A Queens native who started out playing the saxophone and eventually picked up the guitar, Becker met Fagen as a student at Bard College in 1967.
“We started writing nutty little tunes on an upright piano in a small sitting room in the lobby of Ward Manor, a mouldering old mansion on the Hudson River that the college used as a dorm,” Fagen recalled in his statement. “We liked a lot of the same things: jazz (from the twenties through the mid-sixties), W.C. Fields, the Marx Brothers, science fiction, (Vladimir) Nabokov, Kurt Vonnegut, Thomas Berger, and Robert Altman films come to mind. Also soul music and Chicago blues.”
They played with the 1960s pop group Jay and the Americans and penned the song “I Mean to Shine,” performed by Barbara Streisand in 1971 before moving to California and founding the band, which they named after a sex toy in William S. Burroughs’ 1959 novel “Naked Lunch.”
“Like a lot of kids from fractured families, he had the knack of creative mimicry, reading people’s hidden psychology and transforming what he saw into bubbly, incisive art,” Fagen recalled.
Their first album as Steely Dan, “Can’t Buy Me a Thrill” was released in 1972, and featured both “Do It Again” and “Reelin’ In the Years.” A lukewarm Rolling Stone review from the time said it contained “three top-level cuts and scattered moments of inspiration.”
The band continued producing albums throughout the 1970s, Boasting songs penned by Fagen and Becker and music provided by some of the best session musicians in the business.
“It wouldn’t bother me at all,” Becker said in an interview, “not to play on my own album.”
In their music, Steely Dan offered an idiosyncratic combination of rock and jazz, backed with subversive and literary lyrics that neither expected many fans to understand — and which they themselves sometimes claimed to not understand. They scored a big hit with “Rikki Don’t Lose that Number” in 1974 before hitting a high point in 1977 with the album “Aja.”
“What underlies Steely Dan’s music — and may, with this album, be showing its limitations — is its extreme intellectual self-consciousness, both in music and lyrics,” wrote critic Michael Duffy in Rolling Stone in 1977 of the album. “Given the nature of these times, this may be precisely the quality that makes Walter Becker and Donald Fagen the perfect musical antiheroes for the Seventies.”
But it wasn’t quite enough to sustain Steely Dan past their next studio album, “Gaucho.” They broke up in 1981 after the album’s release.
Becker had suffered some personal hardships during this time, including addiction, his girlfriend’s death by overdose and a resulting lawsuit, and a serious injury he sustained after being struck by a cab. When Steely Dan disbanded, Becker retreated to Maui and began growing avocados, while Fagen attempted a solo career.
Becker eventually reunited with Fagen and, after a nearly 20 year hiatus, released two albums: “Two Against Nature,” which won four Grammys, including album of the year in 2001, and “Everything Must Go.”
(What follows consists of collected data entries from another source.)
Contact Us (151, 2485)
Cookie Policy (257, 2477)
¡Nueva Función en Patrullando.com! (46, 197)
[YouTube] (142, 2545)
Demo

They were inducted into the Rock and Roll Hall of Fame in 2001.
Ever sardonic and ornery, when they got back together and started touring again, Becker joked in an NPR interview that they were going to be wearing defibrillator backpacks during their performances just in case something went wrong.
When the interviewer asked about bands touring past their prime, Becker just said: “People were already thinking that about us in the ’70s. It would be a shame if they didn’t continue to think that.”